— TASK INSTRUCTIONS —
Among the entries below, one stretch runs from the line that contains "The Leanpub Manual (68, 1522)" through the line that contains "Author Memberships (68, 1313)". Repeat that stretch exactly, ends included, and only that.

[Saved entries]
━━━━━━━━━━━━━━━━━━━━━━━━━━━━━━
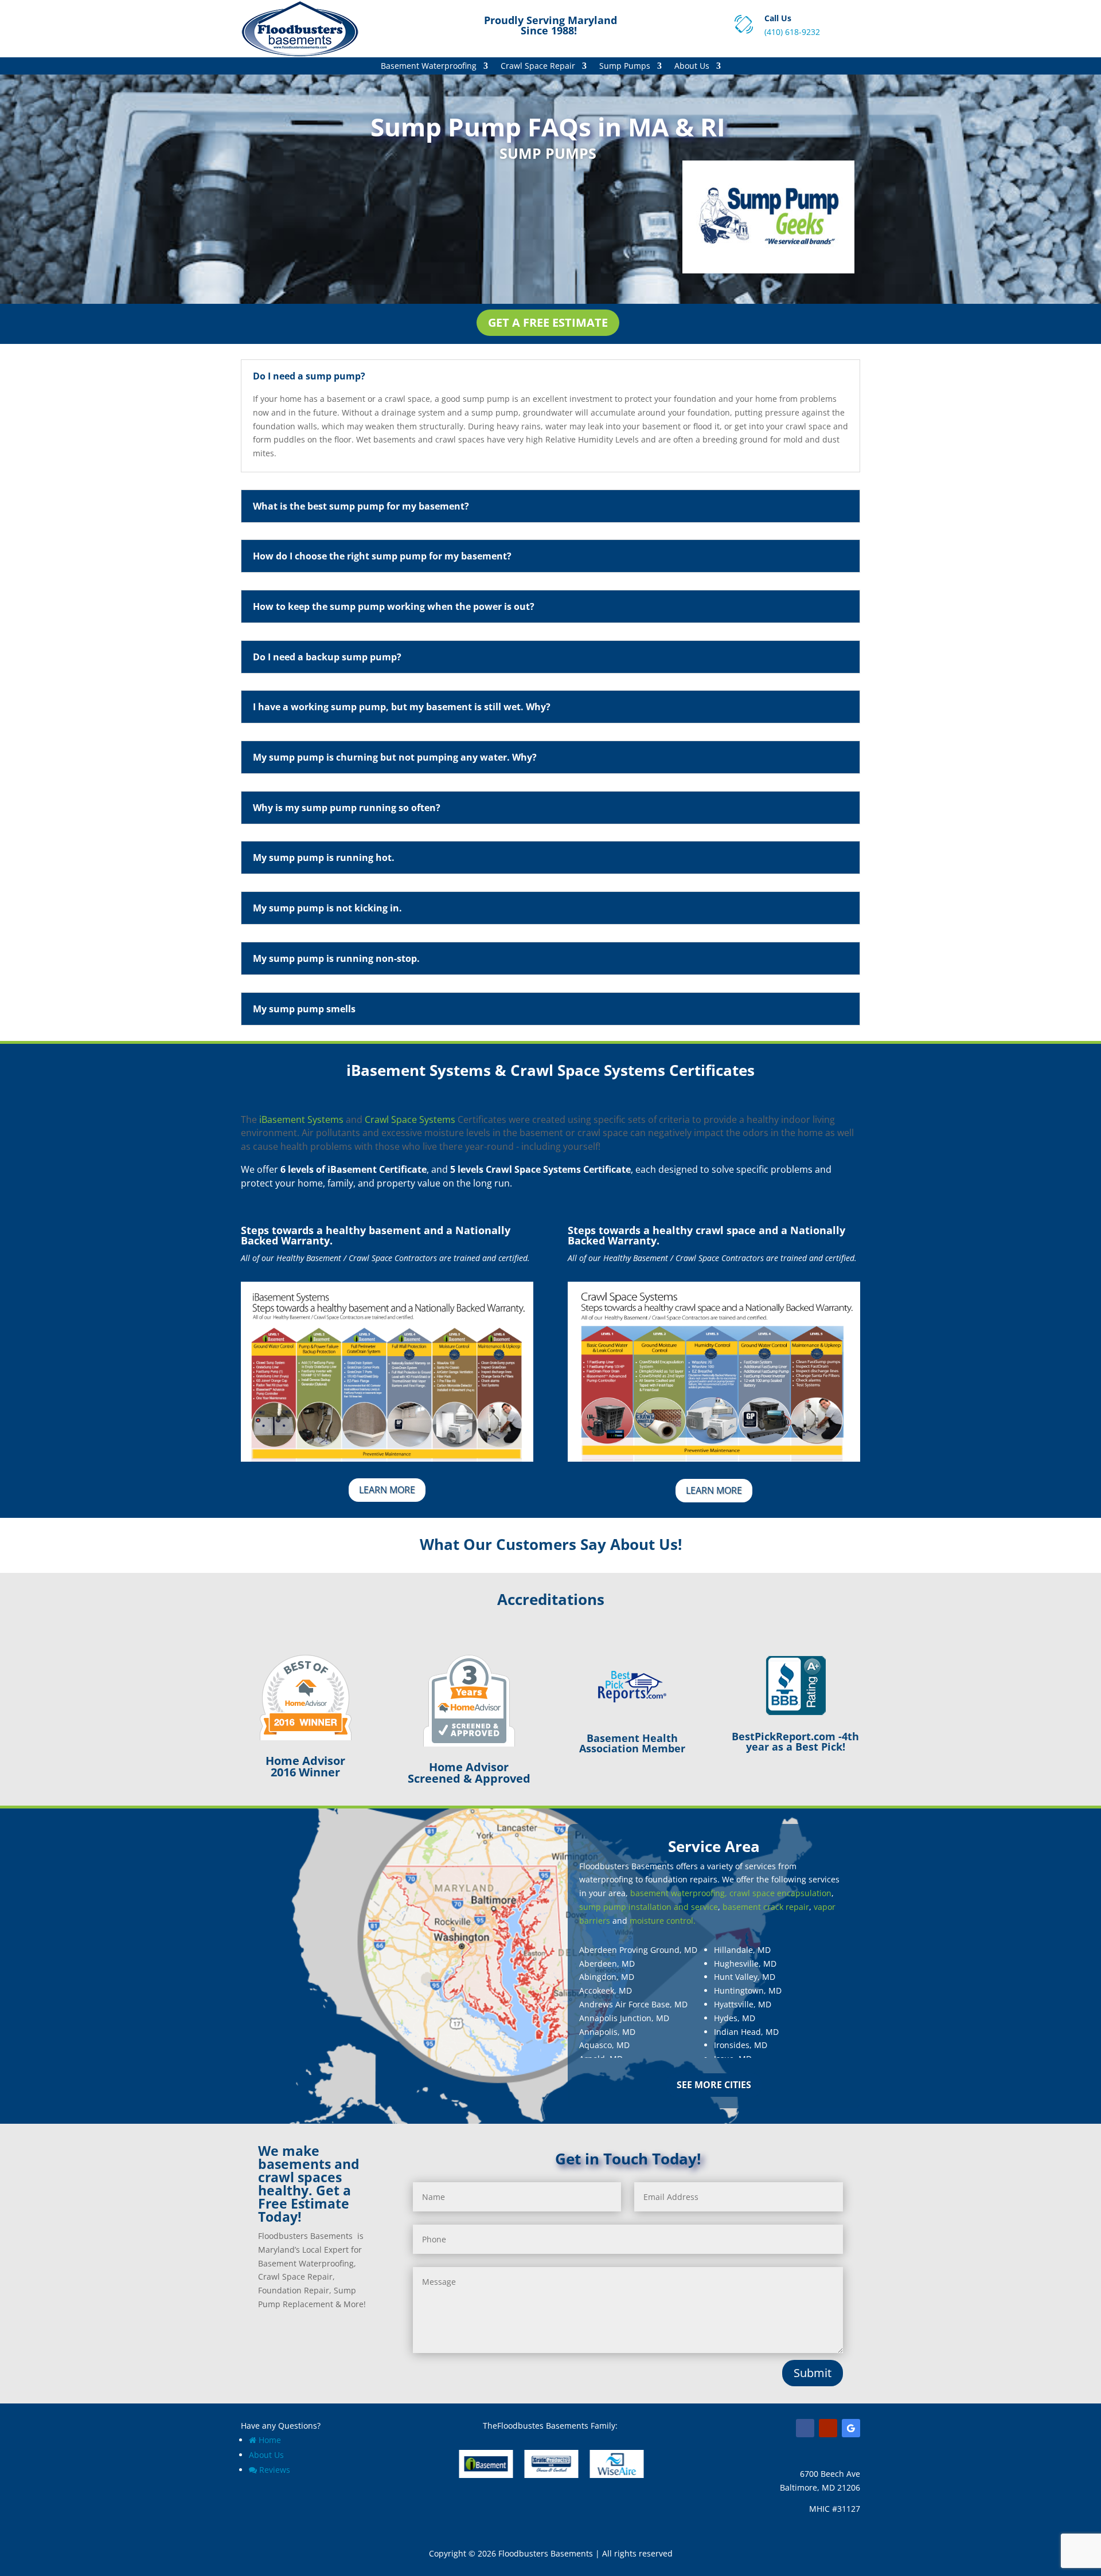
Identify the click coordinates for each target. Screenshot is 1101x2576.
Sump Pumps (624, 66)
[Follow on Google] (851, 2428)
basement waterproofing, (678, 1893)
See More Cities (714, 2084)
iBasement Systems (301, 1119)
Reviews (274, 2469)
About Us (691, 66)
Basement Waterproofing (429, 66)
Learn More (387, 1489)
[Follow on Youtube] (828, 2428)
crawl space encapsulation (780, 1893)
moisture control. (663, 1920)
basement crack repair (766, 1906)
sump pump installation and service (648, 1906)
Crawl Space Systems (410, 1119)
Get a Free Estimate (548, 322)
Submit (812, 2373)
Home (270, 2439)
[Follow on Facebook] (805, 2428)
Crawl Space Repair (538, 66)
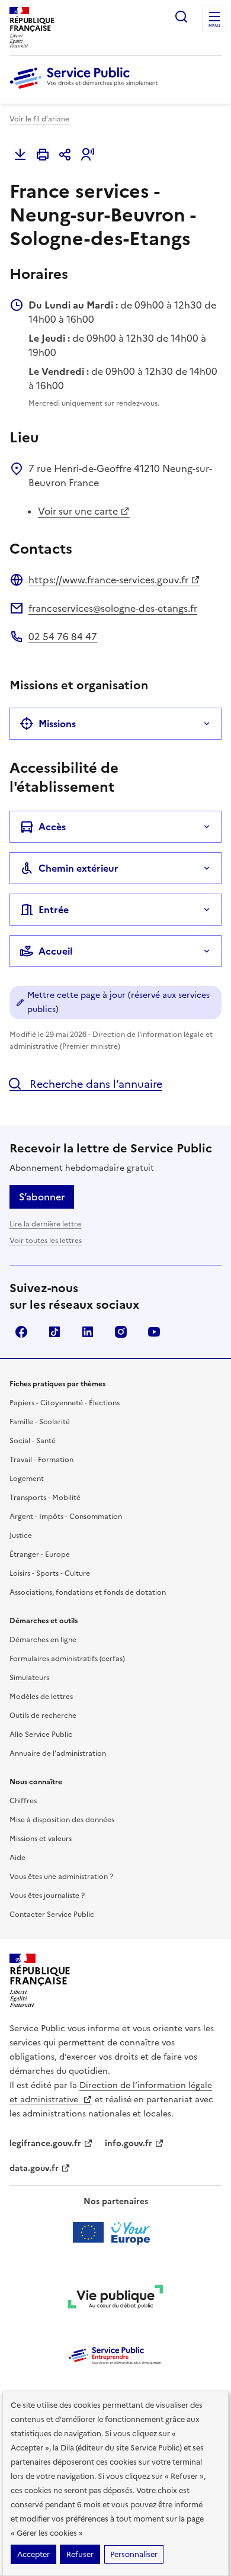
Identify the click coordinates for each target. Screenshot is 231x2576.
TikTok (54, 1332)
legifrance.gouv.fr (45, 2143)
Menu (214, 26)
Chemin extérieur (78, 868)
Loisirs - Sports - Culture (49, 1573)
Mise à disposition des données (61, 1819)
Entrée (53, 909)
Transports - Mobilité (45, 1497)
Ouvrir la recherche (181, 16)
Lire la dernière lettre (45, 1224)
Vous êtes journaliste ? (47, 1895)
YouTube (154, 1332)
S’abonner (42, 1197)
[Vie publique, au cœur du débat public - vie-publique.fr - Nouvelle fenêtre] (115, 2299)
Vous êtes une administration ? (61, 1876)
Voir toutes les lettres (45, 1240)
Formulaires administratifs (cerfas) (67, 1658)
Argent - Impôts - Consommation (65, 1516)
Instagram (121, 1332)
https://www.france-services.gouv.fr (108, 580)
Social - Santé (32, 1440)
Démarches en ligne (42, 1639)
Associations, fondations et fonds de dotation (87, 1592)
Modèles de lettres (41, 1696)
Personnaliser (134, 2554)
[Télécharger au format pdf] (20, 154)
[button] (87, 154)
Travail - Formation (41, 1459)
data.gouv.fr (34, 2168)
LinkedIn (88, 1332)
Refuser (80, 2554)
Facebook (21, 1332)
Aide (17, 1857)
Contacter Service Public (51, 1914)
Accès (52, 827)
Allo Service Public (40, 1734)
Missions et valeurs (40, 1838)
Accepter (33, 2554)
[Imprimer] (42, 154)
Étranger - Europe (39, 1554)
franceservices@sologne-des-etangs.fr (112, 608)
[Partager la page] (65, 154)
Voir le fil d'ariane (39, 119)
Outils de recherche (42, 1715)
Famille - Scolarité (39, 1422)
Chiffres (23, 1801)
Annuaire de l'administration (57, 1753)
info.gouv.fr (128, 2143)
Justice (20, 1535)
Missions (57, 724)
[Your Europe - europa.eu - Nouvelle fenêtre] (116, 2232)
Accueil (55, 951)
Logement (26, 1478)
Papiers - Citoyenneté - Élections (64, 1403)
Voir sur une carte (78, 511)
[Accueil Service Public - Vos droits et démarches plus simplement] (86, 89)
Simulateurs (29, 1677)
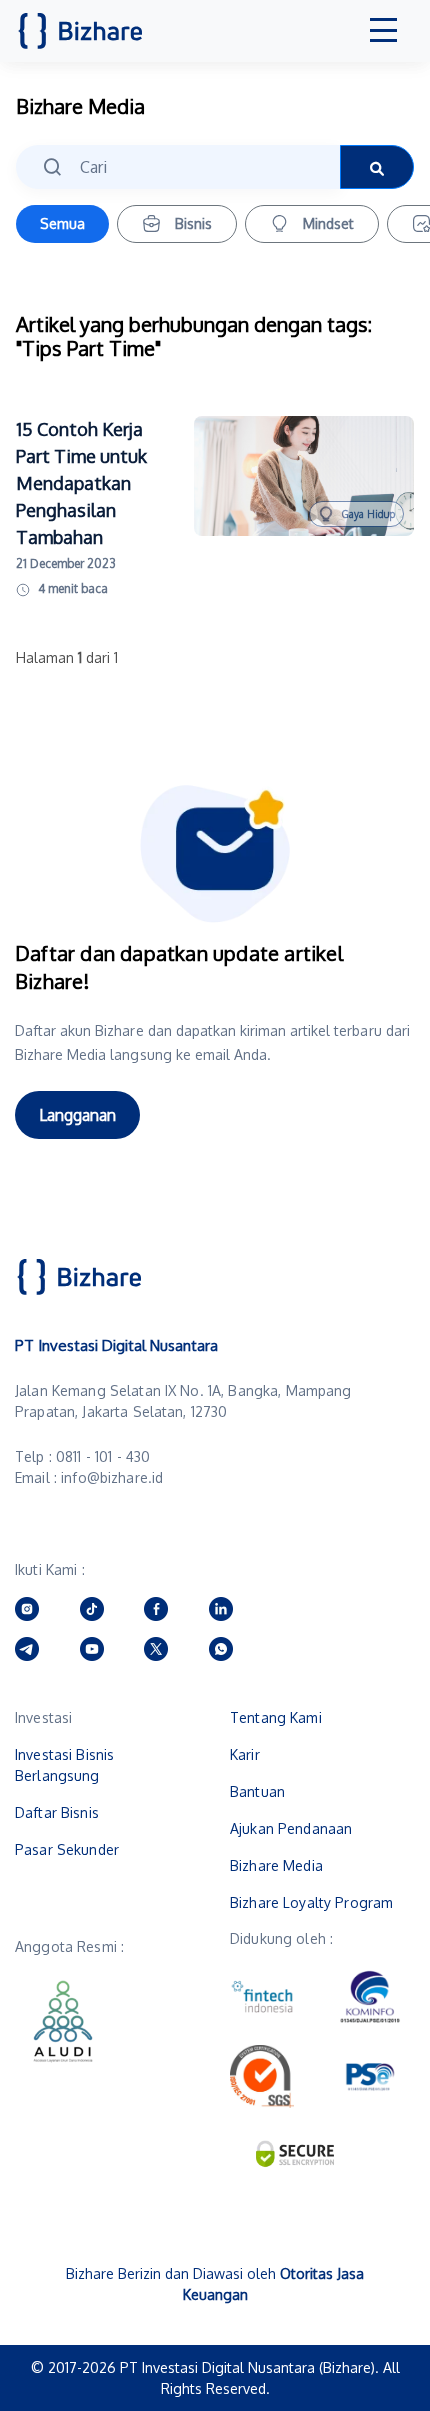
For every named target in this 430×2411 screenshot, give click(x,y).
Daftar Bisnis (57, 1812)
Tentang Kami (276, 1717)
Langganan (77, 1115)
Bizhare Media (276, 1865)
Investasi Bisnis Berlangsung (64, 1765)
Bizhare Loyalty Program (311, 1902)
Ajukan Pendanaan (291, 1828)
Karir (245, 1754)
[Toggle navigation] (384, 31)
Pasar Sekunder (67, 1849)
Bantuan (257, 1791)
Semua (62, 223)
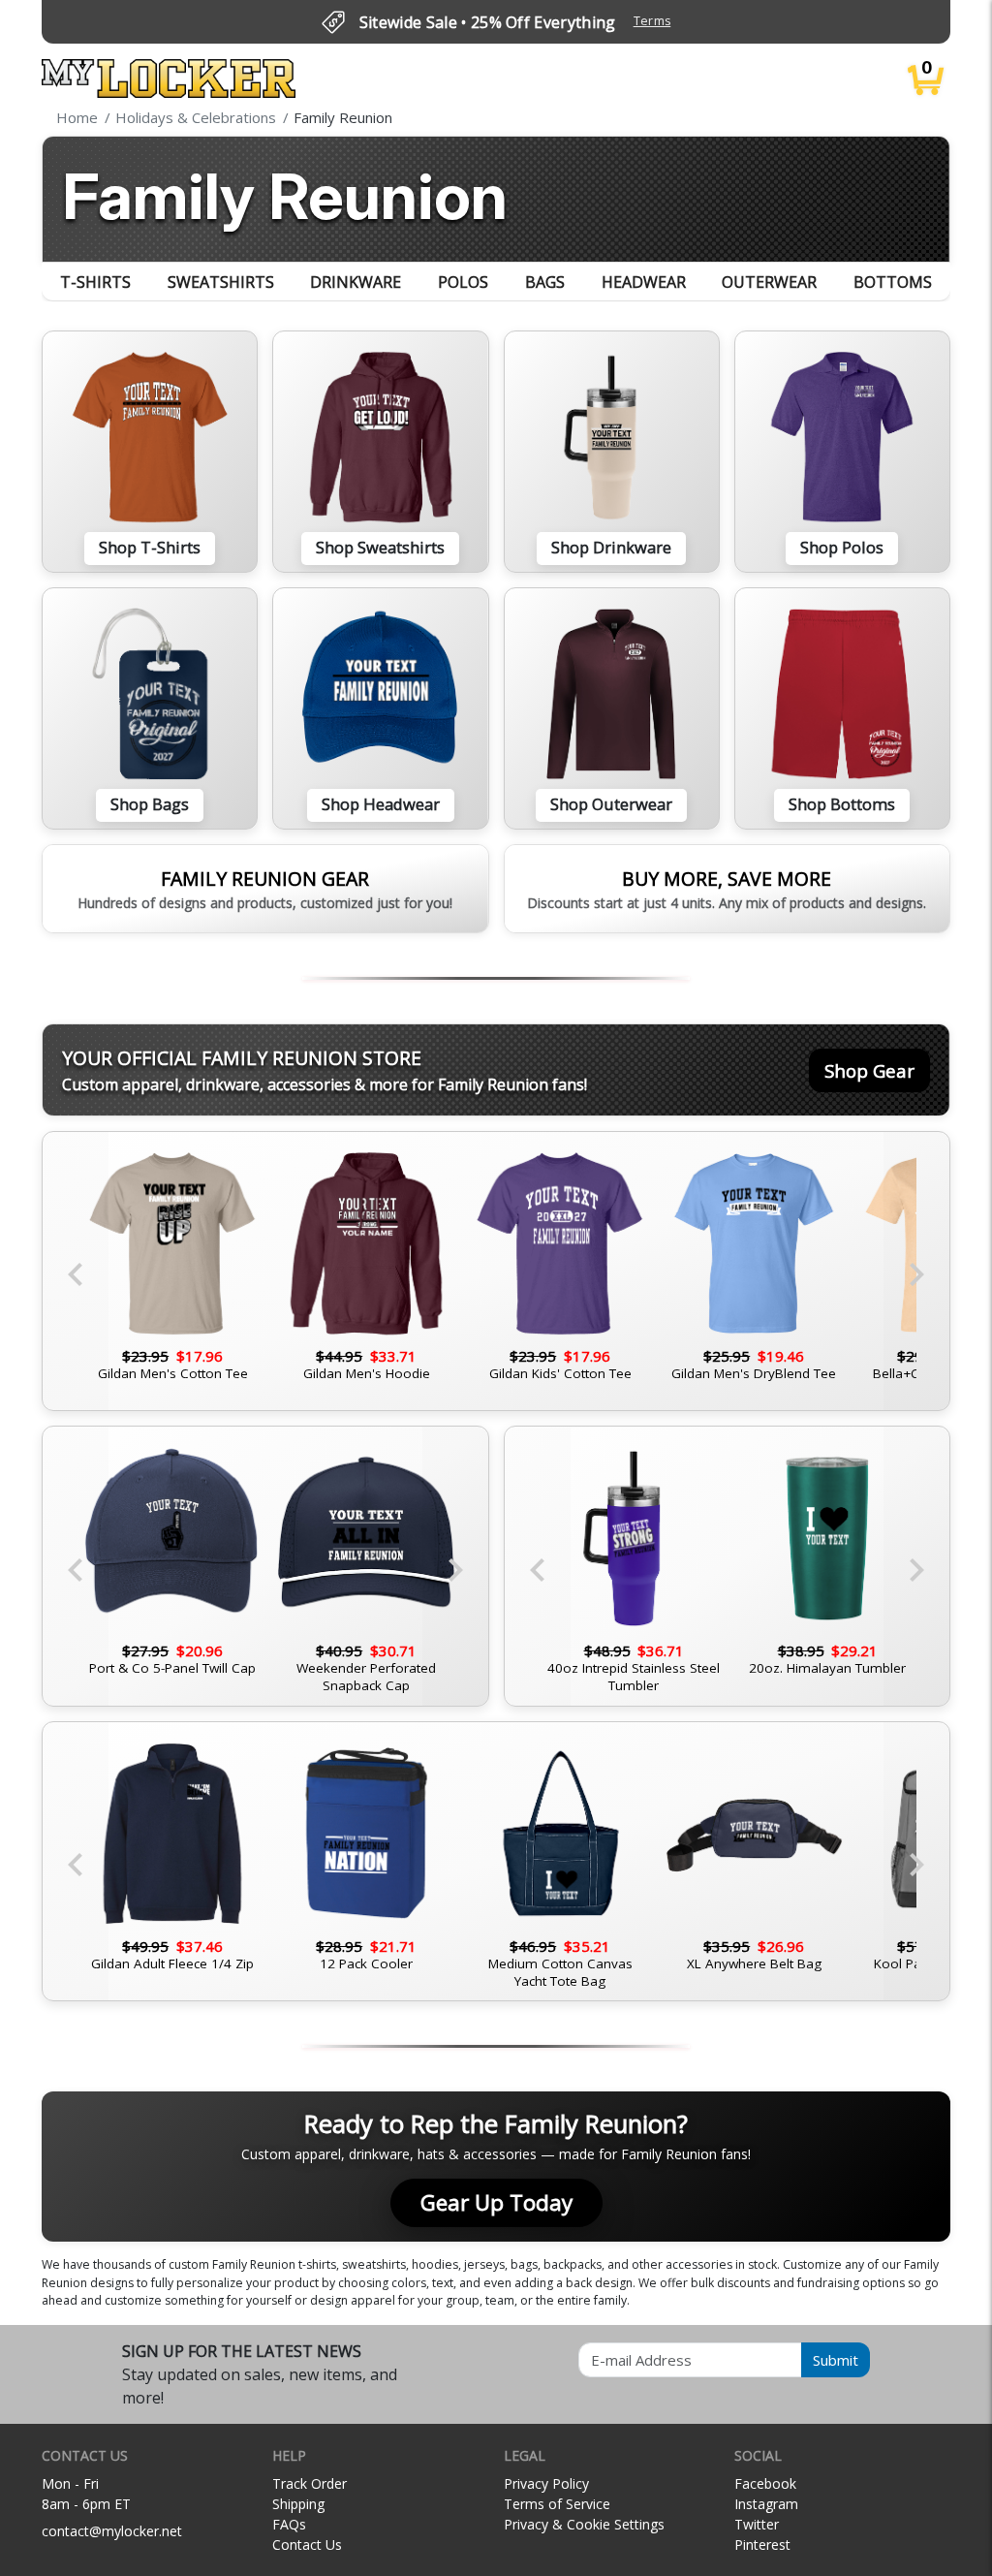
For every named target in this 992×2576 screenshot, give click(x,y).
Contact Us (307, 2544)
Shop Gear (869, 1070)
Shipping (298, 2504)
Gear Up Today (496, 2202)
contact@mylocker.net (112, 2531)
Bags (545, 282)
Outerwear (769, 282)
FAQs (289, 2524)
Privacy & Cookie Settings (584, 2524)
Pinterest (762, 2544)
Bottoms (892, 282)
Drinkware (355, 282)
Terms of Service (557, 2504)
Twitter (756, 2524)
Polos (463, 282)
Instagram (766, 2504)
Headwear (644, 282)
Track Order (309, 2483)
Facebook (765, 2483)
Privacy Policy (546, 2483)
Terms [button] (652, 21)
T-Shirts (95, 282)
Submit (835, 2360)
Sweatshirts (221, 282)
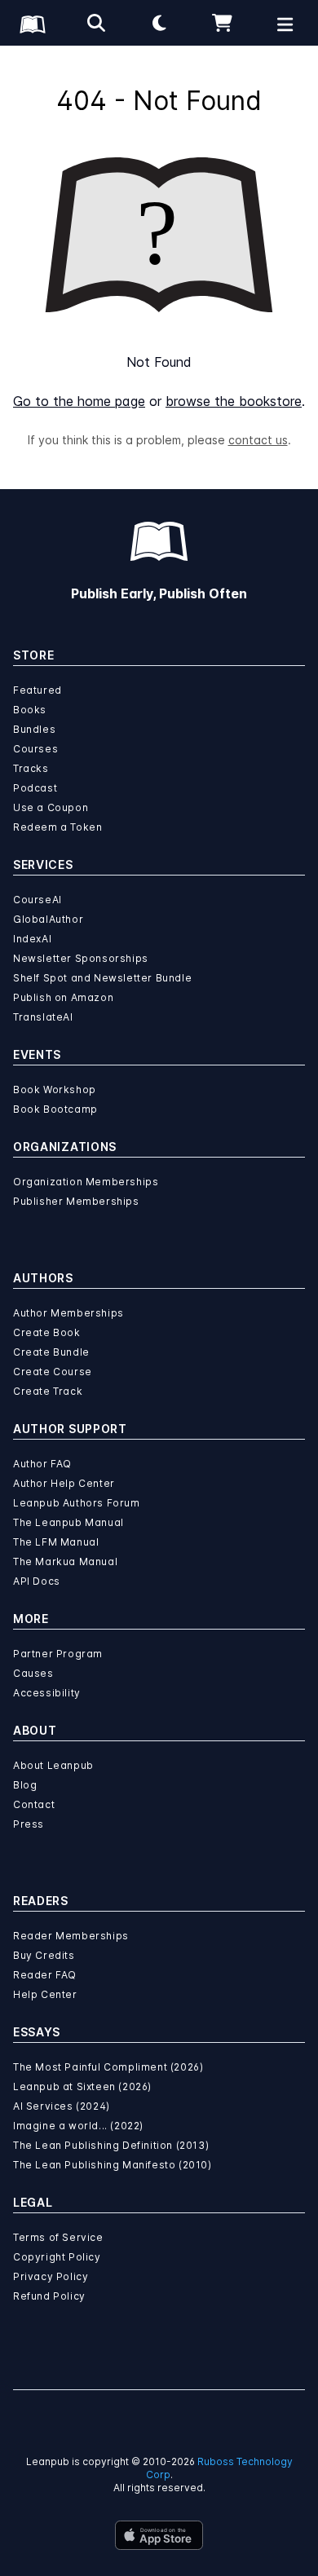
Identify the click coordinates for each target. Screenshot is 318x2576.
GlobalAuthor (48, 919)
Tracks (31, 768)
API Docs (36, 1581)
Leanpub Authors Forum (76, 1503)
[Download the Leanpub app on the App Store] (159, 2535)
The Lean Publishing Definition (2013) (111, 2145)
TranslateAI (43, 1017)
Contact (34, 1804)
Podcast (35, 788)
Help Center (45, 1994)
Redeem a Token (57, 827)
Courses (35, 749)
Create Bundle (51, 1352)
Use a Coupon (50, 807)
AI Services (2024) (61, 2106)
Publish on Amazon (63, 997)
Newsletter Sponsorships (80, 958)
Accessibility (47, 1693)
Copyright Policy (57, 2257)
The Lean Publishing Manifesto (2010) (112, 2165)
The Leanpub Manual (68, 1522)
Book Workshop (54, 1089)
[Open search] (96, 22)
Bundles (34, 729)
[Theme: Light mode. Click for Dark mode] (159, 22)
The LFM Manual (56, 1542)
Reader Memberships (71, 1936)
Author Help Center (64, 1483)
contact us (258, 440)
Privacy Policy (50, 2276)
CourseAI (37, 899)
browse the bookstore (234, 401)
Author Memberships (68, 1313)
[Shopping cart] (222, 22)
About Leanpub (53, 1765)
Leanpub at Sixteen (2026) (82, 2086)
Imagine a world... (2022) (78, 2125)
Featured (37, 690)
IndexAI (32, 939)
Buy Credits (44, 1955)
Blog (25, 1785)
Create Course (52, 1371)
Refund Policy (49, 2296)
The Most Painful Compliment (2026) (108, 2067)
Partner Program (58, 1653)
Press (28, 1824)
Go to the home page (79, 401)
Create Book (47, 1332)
━━━━━━━━━━━━━━━━━━━━━━━━━━━━━━
— SOLUTION —
The Leanpub Manual (68, 1522)
Book Workshop (54, 1089)
[Open search] (96, 22)
Bundles (34, 729)
[Theme: Light mode. Click for Dark mode] (159, 22)
The LFM Manual (56, 1542)
Reader Memberships (71, 1936)
Author Help Center (64, 1483)
contact us (258, 440)
Privacy Policy (50, 2276)
CourseAI (37, 899)
browse the bookstore (234, 401)
Author Memberships (68, 1313)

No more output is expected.